Access Controls Overview
Access controls are security features that control how users and systems communicate and interact with other systems and resources. They protect the systems and resources from unauthorized access and can be components that participate in determining the level of authorization after an authentication procedure has successfully completed. Although we usually think of a user as the entity that requires access to a network resource or information, there are many other types of entities that require access to other network entities, and resources that are subject to access control. It is important to understand the definition of a subject and an object when working in the context of access control.
Access is the flow of information between a subject and an object. A subject is an active entity that requests access to an object or the data within an object. A subject can be a user, program, or process that accesses an object to accomplish a task. When a program accesses a file, the program is the subject and the file is the object. An object is a passive entity that contains information.
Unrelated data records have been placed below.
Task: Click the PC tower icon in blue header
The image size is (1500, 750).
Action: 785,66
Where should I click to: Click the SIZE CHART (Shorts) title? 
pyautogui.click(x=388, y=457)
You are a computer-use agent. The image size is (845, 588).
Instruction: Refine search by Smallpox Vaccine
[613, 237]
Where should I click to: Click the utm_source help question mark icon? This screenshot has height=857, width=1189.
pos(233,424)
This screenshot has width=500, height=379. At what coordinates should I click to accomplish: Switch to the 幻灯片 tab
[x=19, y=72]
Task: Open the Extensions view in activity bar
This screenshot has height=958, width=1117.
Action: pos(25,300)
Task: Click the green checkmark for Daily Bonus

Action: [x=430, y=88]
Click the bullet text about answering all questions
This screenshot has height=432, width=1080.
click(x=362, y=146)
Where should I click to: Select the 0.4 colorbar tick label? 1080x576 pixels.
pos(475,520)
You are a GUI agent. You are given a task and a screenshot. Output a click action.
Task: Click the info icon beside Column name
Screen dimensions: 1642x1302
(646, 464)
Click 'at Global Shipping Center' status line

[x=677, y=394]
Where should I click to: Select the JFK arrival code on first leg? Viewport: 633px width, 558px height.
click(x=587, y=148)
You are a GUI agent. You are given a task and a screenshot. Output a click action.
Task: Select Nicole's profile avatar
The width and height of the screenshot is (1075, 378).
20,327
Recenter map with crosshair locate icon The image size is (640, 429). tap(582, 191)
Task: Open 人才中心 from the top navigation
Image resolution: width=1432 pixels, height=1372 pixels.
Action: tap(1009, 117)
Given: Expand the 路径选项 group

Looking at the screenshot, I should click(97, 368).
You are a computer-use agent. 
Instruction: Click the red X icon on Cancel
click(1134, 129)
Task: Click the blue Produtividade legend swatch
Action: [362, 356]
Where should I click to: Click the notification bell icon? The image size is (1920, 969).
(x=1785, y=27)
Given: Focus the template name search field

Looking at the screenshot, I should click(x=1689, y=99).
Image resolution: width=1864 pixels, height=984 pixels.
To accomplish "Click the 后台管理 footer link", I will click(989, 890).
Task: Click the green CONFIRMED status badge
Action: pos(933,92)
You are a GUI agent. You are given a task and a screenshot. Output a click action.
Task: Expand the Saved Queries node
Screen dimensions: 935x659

An object can be a computer, database, file, computer program, directory, or field contained in a table within a database. When you look up information in a database, you are the active subject and the database is the passive object. Figure 4-1 illustrates subjects and objects.
Figure 4-1. Subjects are active entries that access objects, while objects are passive entities.
Access control is a broad term that covers several different types of mechanisms that enforce access control features on computer systems, networks, and information. Access control is extremely important because it is one of the first lines of defense in battling unauthorized access to systems and network resources. When a user is prompted for a username and password to use a computer, this is access control. Once the user logs in and later attempts to access a file, that file may have a list of users and groups that have the right to access it. If the user is not on this list, the user is denied. This is another form of access control. The users’ permissions and rights may be based on their identity, clearance, and/or group membership. Access controls give organizations the ability to control, restrict, monitor, and protect resource availability, integrity, and confidentiality.